食後に史苑の部屋に集まり、光希のスマホでハギモリマリアと接触を試みた。
前に送ったメールの後からぷっつりと連絡が途絶えたままだ。怜に頼まれて光希が文章を送ってみた。
なるべく簡潔に。
「Mさんへ あなたはどこにいるのですか? こんな感じでいいですかね」
光希が怜に言うと、彼はこくっと頷いた。
「ハギモリマリアさんから、全然連絡がなかったけど何かあったのでしょうか」
「彼女には時間の感覚なんてないはずだから、光希くんにメールをする必要もなかったのかもね」
「もし、スマホの人物が特定できたらどうするんですか?」
「え?」
怜と史苑が同時に光希を見た。
「その人物次第だけど、どちらに転んでもただでは済まされないってことだよ」
「え……」
いつもは穏やかな史苑が少し怒っているように見えた。
「俺はすごく嫌な予感がするんだ。怜も同じ意見だよ」
「うん。できるだけ早くスマホの人物を知りたいよね」
「危険はないですか?」
「それは分からないな」
史苑は腕を組んで考えた。
「ショウゴだっけ。ショウゴとしか分からないけど、トイレを壊して何とも思っていない生徒だっているんだ。表面だけでは何を考えているか分からないからね」
「彼も帰省しないって言っていたね、確か」
怜の問いかけに光希は頷いた。
「はい。

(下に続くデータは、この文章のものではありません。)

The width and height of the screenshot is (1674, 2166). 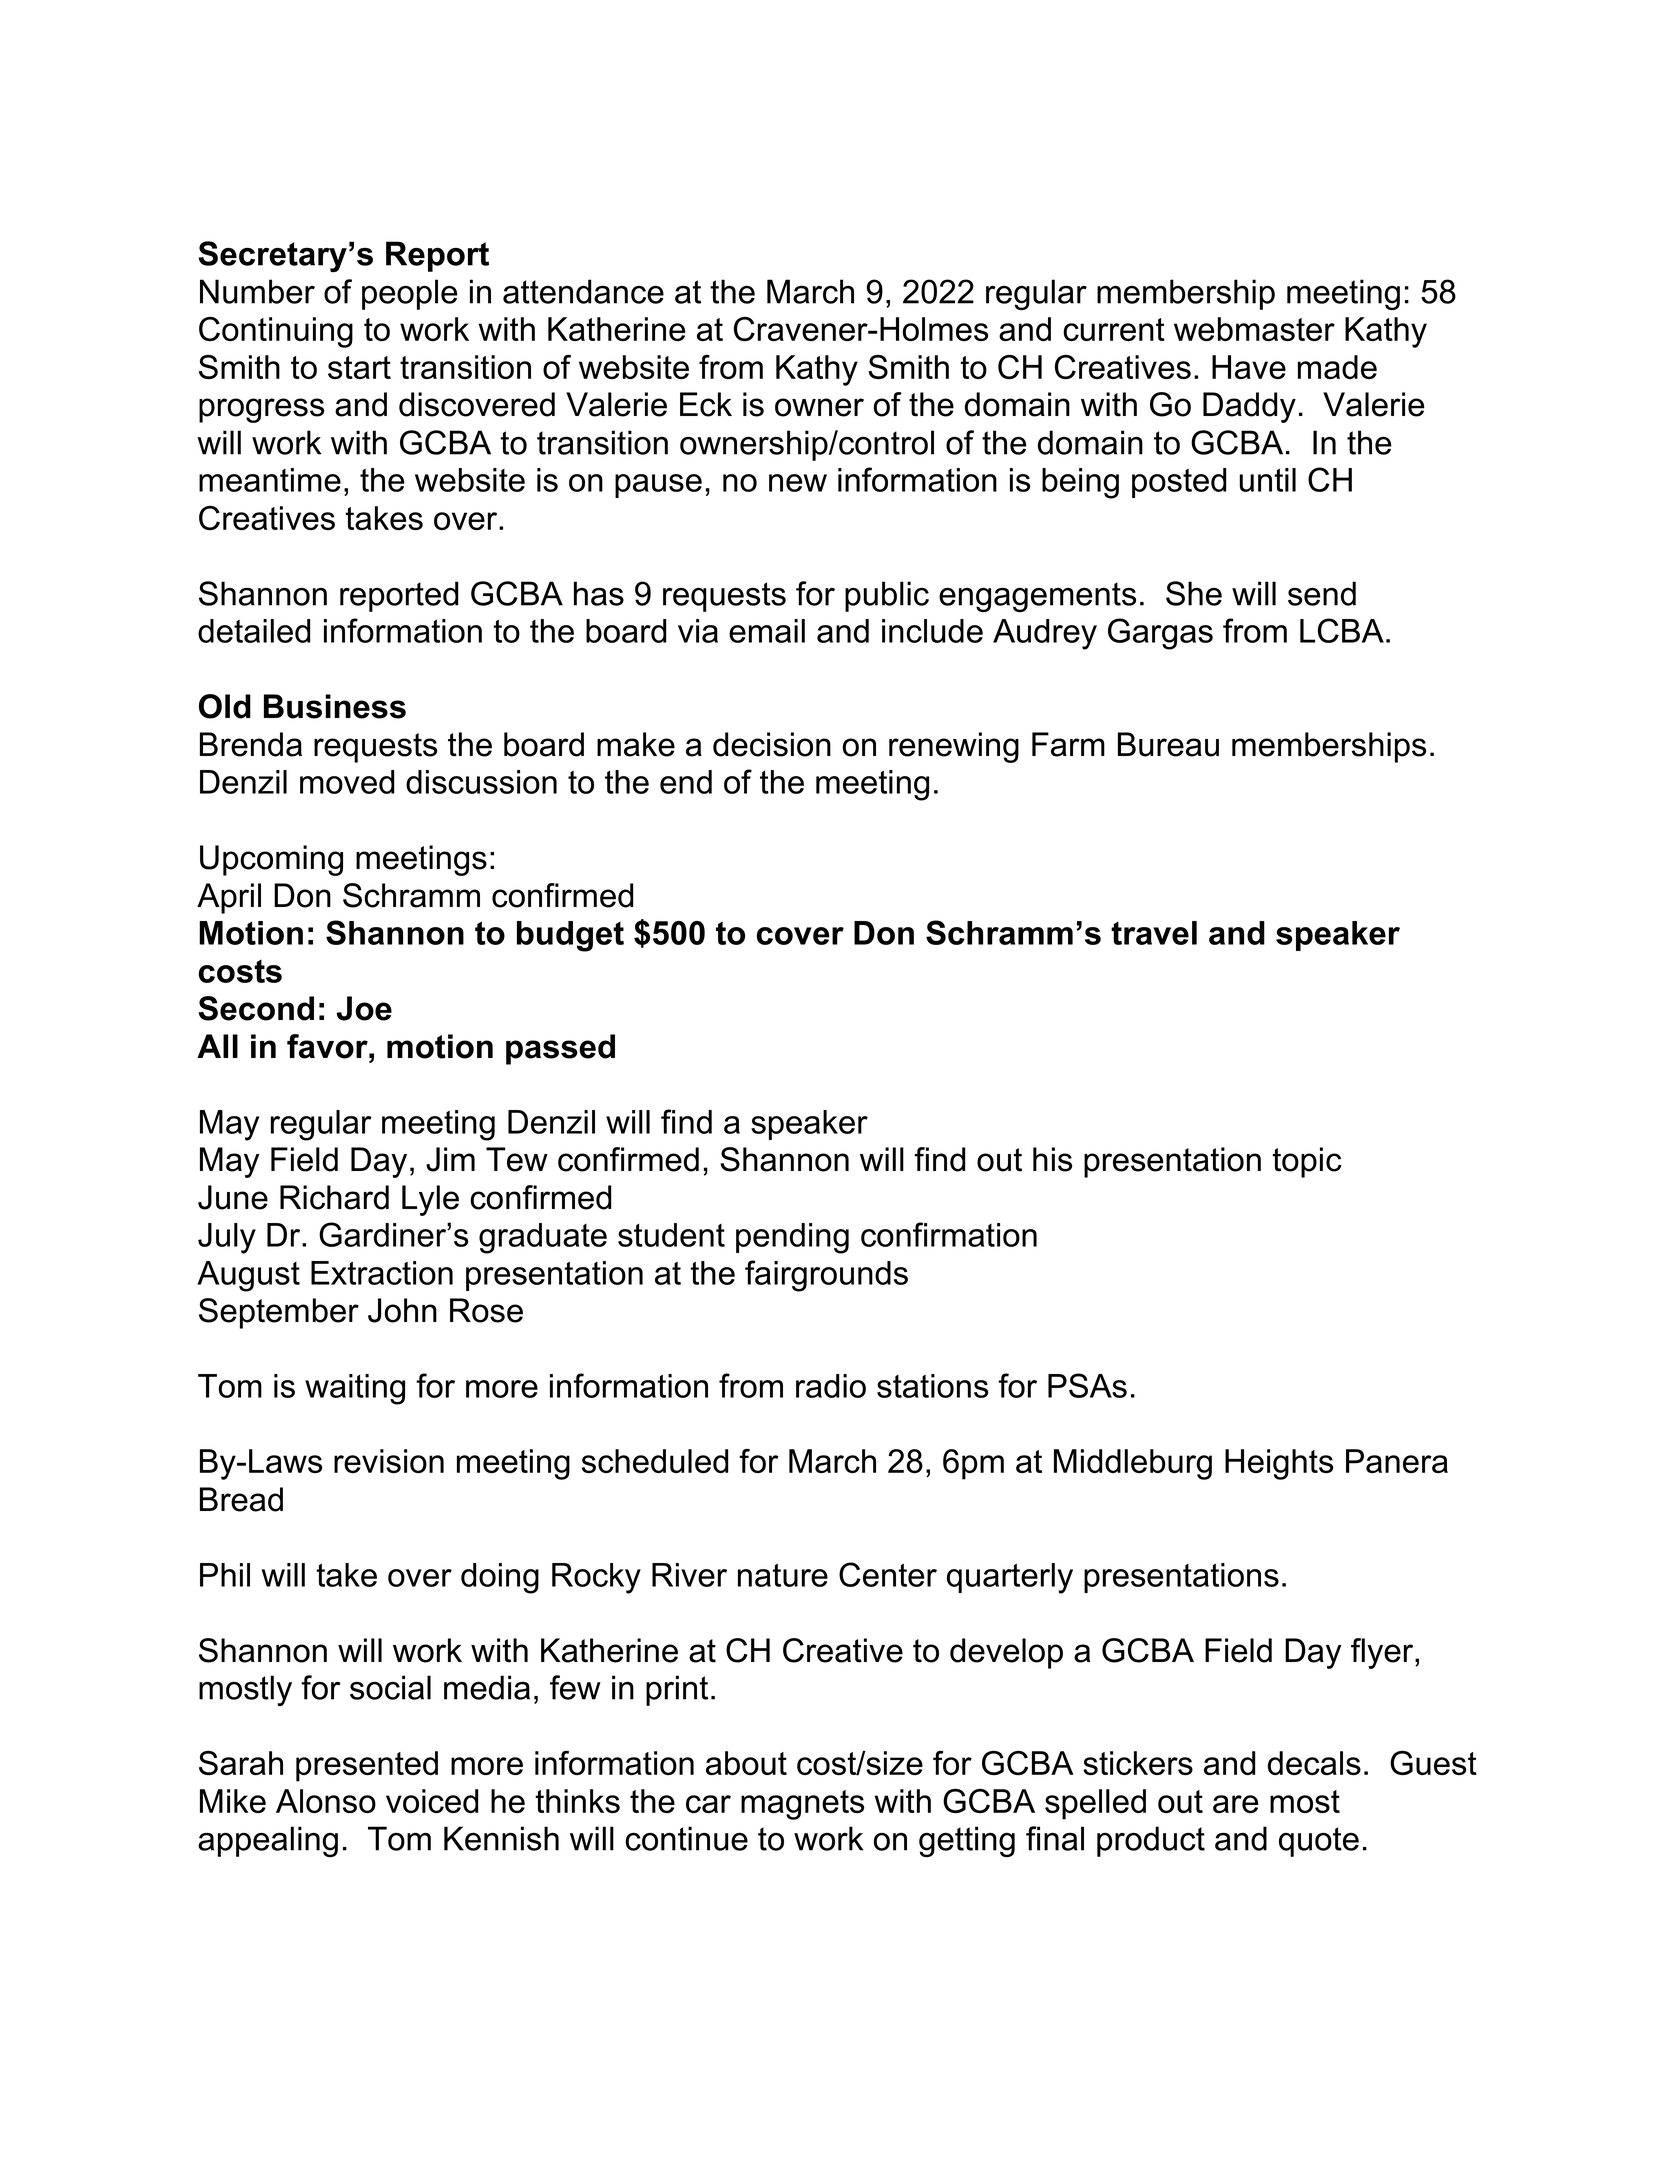 I want to click on Eck, so click(x=706, y=404).
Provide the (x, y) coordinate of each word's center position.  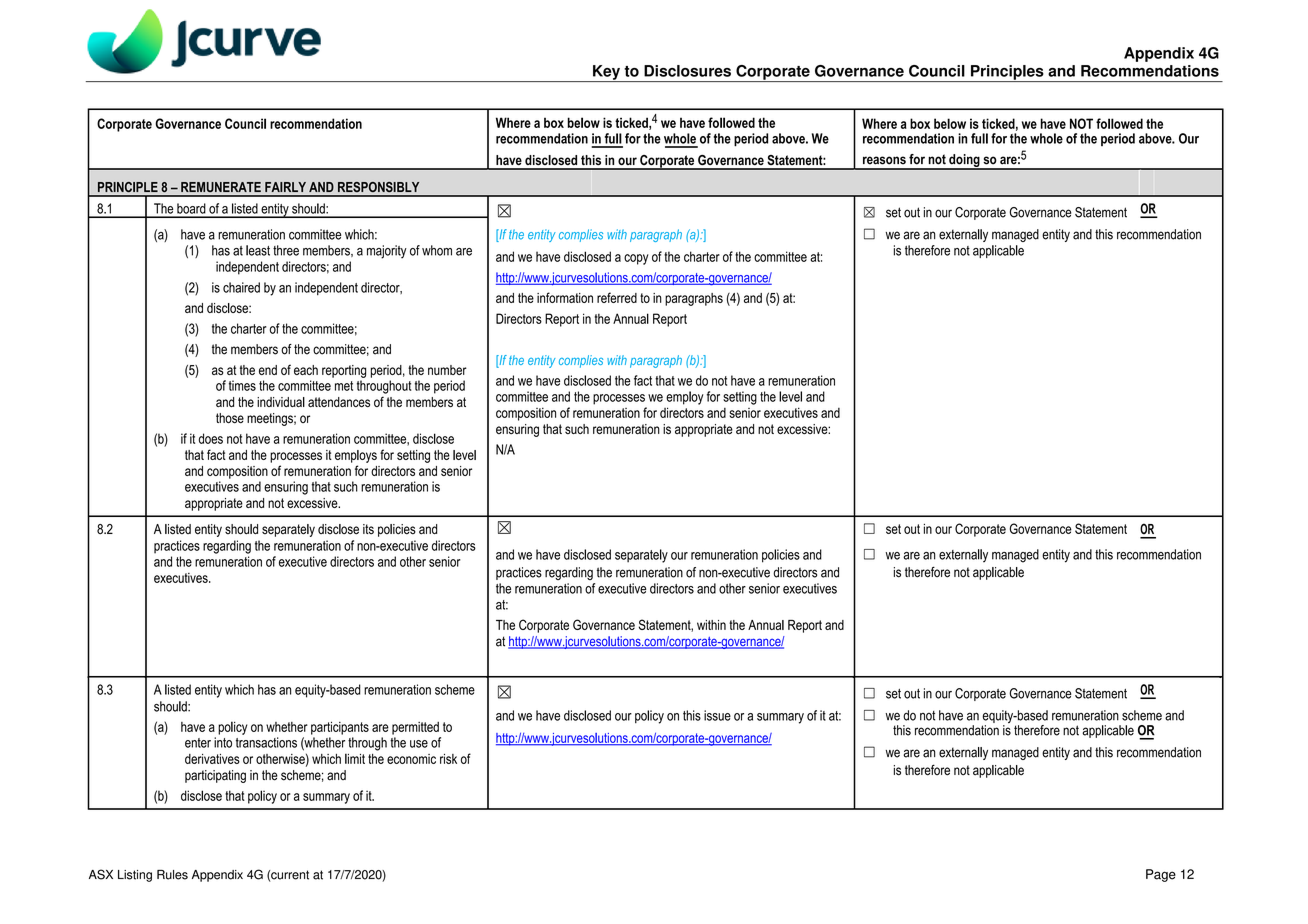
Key (606, 73)
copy (636, 259)
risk (448, 759)
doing (964, 161)
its (368, 529)
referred (617, 297)
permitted (415, 728)
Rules (172, 875)
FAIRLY (285, 187)
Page (1161, 875)
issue (717, 715)
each (306, 370)
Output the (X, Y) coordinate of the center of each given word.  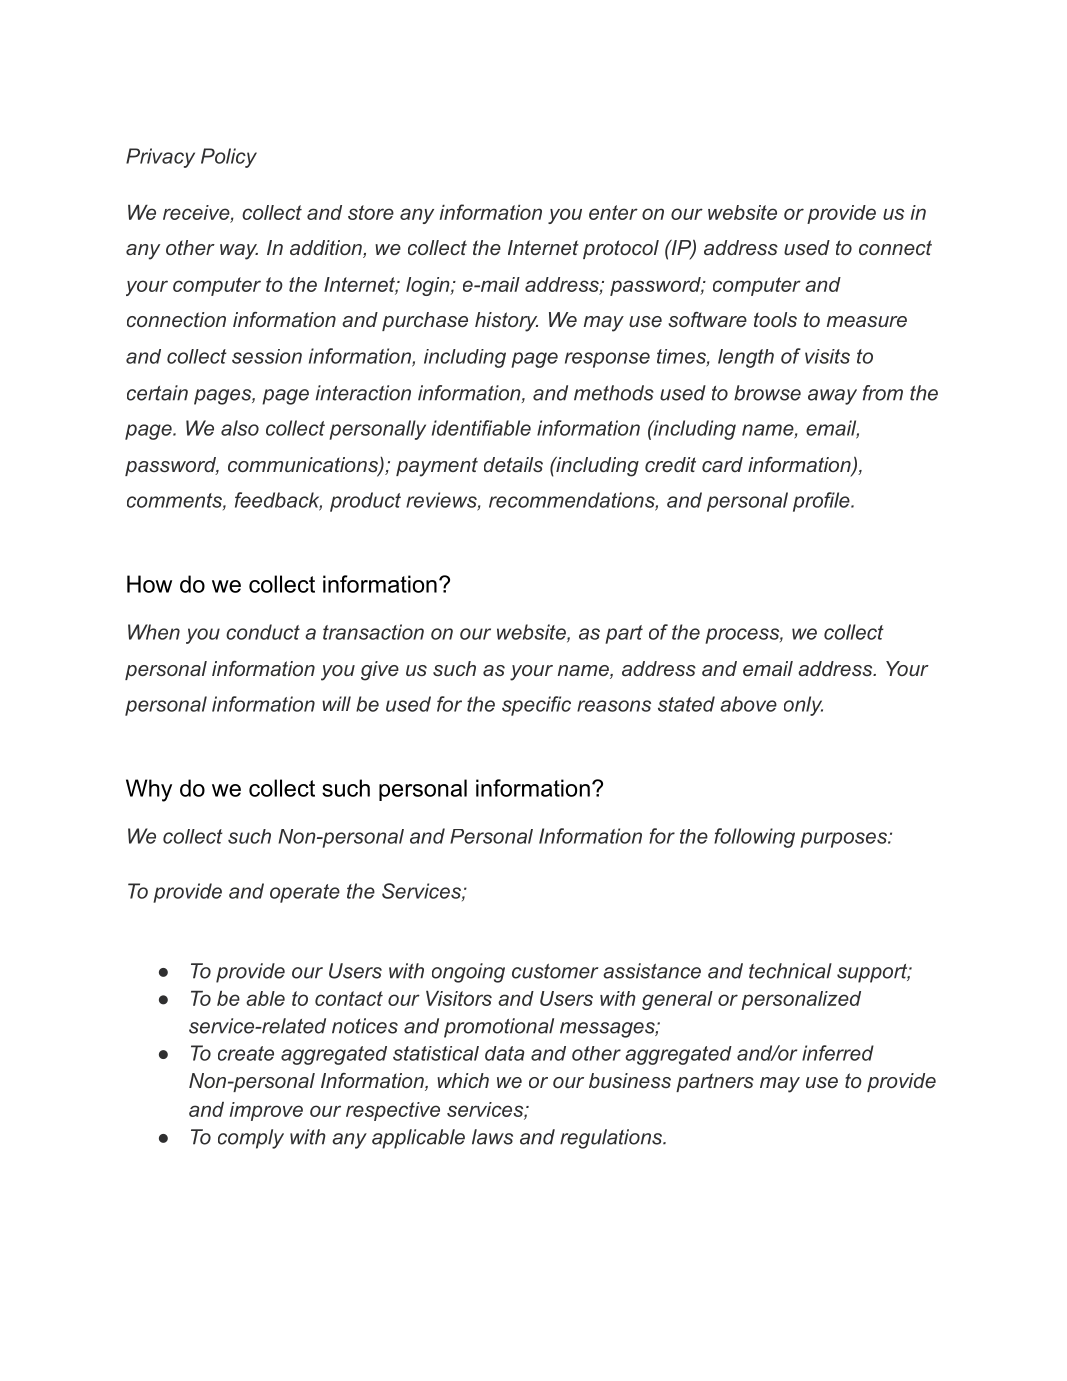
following (754, 838)
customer (555, 971)
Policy (229, 158)
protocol (621, 249)
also (240, 428)
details (513, 464)
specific (536, 706)
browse (767, 393)
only (803, 706)
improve (266, 1111)
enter (613, 212)
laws (492, 1137)
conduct (263, 632)
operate (305, 893)
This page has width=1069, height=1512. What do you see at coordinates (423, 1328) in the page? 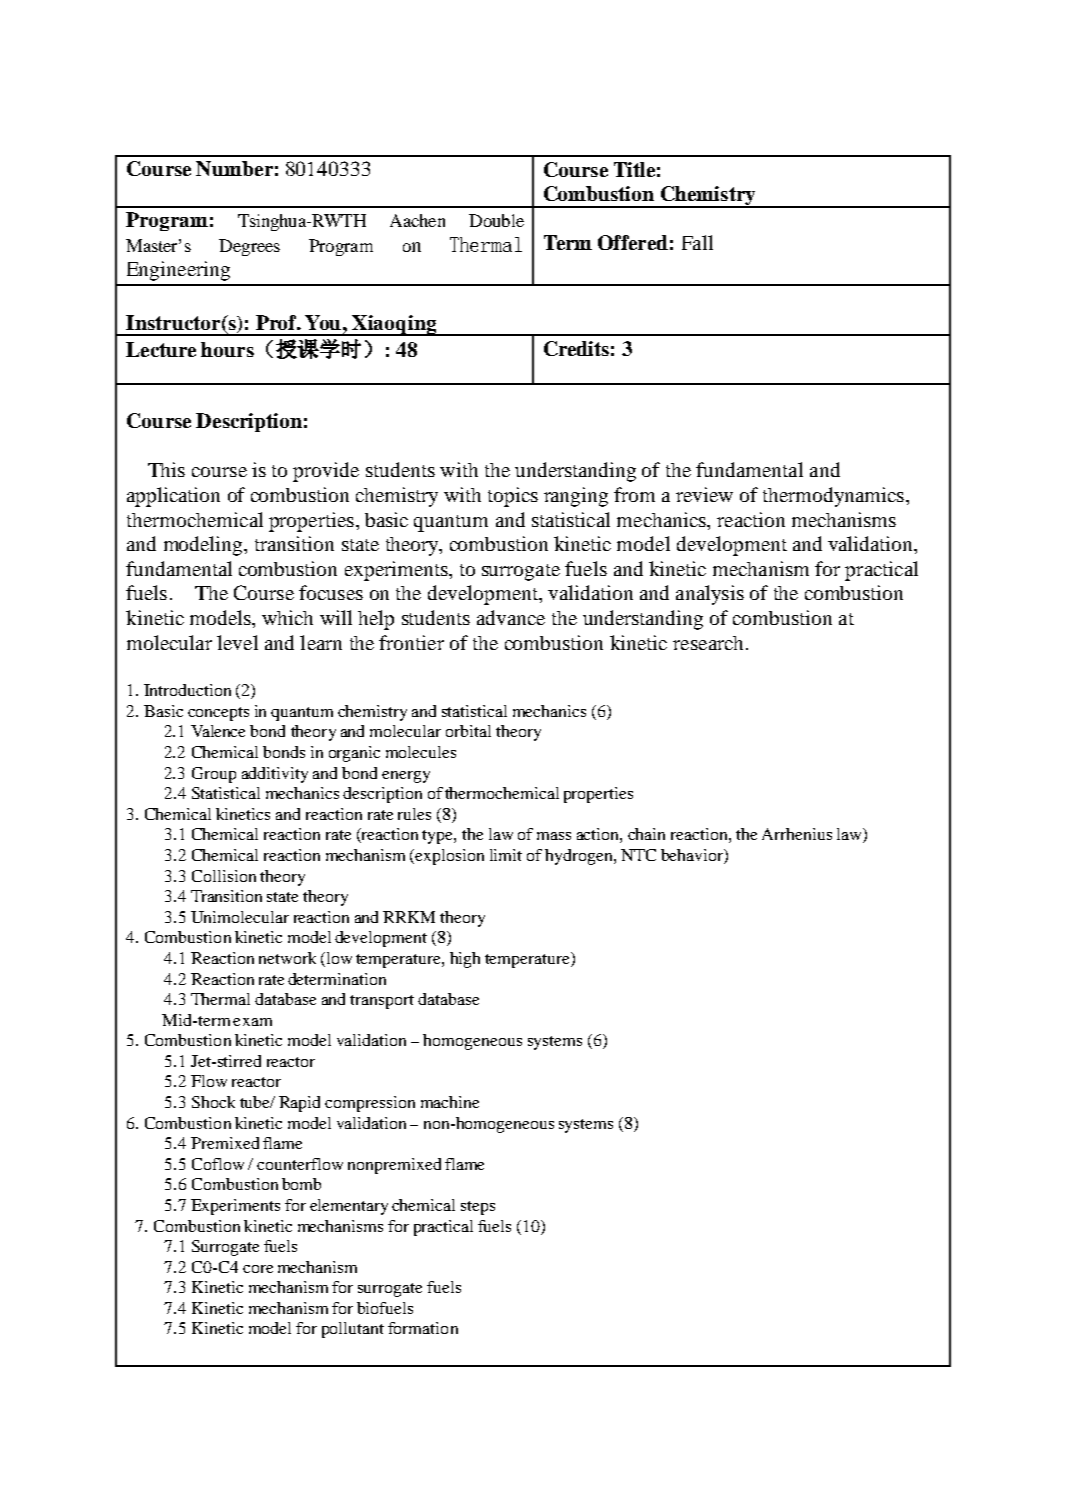
I see `formation` at bounding box center [423, 1328].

夜の点呼には必ずいます。前に話かけられて」
「なんて?」
「特に何も。元気ですか? っていう挨拶程度で、彼はこっちに彼女がいるらしくて、それで帰省しないとか言っていました」
「……ふーん。どうやって外の女の子と出会うんだろうね」
「出会い系? スポーツしてそうだったし、うちの学校という名前だけでもしかしたらモテたりするのかな」
怜と史苑の話題が少しだけショウゴに移る。光希は、ショウゴにはあまりいい印象を持っていなかった。彼は話をする時、ニヤニヤした視線が居心地の悪さを感じさせる。でも、彼をよく知りもしないのに悪口を言うのはよくないと思い直した。
その時、光希のスマホにメールが入った。
「あ、きた!」
怜が嬉しそうに言った。
「ねえ、メールを開いてもいい?」
「いいですよ」
光希は承諾するとパスコードを解除して怜に渡した。怜はSMSを開く。
『藤崎寮長へ 私は今四階にいる。霊道が壊れてから、ずっとスマホと繋がっている。スマホがいろんなところへ移動しているの』
わけの分からない返事で光希はゾッとした。
「どう意味でしょうか」
「……。知りたくないけど、なんか不快だよね」
史苑が大きくため息をついた。
「スマホで隠し撮りをしてるんじゃないかな」
「……え?」
「僕もそう思う。やっぱりストーカーの件よりもそれで商売をしている方が濃厚みたいだね」
怜の言葉を聞くと背筋がゾッとした。そんな事をする生徒が本当にこの寮にいるのだろうか。
「やっぱり突き止めた方がいいね」
「うん」
怜はメールに返信をした。
『君に会いたい。指示された場所に行くから教えて欲しい』
メールを送るとすぐに返事があった。光希はドキドキした。
『分かっているのは四階であること。この少年は自撮りをしているわ。自分の写真を売って小遣い稼ぎをしているみたいよ。この子が藤崎寮長ではないのは確かね』
「会うのが怖くなってくる……」
光希の言葉に史苑が苦笑した。
「普通の反応だよね。自撮りかあ。そんなに自信があるのかな、と冗談はさておき。光希、四階に残っている生徒は何人いるのかな」
「あ……」
そうか。これはチャンスなんだ。帰省していない生徒の数は普段よりも少ない。抜き打ちでスマホを二台持っている生徒を調べればいいのだろうか。
「どうやって調べるんですか?」
「簡単じゃない?」
怜が言った。
「だって、そこにはハギモリマリアさんがいるんでしょ?」
「あ、そうか……」
「ハギモリマリアさんの姿は視えていないようだけど、実際光希くんと史苑は姿を見たんだよね。何か条件が重なれば視えるようになるんじゃないかな」
「何が条件なんだろう……」
「降霊術とか……」
怜が浮き浮きと言う。
「いや、おかしいだろ、それ」
史苑がツッコミを入れる。光希は、ハギモリマリアと遭遇した時の事を思い出そうとした。
「史苑先輩、六階でハギモリマリアさんに遭遇した時、薄暗かったですよね」
「天井の明かりが消えかかっていたよね。偶然だったのか、それともハギモリマリアの仕業だったのか……」
「三階で甲斐が目撃した時も廊下の明かりはまだついていなかったんじゃないでしょうか。夕方だったから」
「明るさか」
怜と史苑、光希は顔を見合わせた。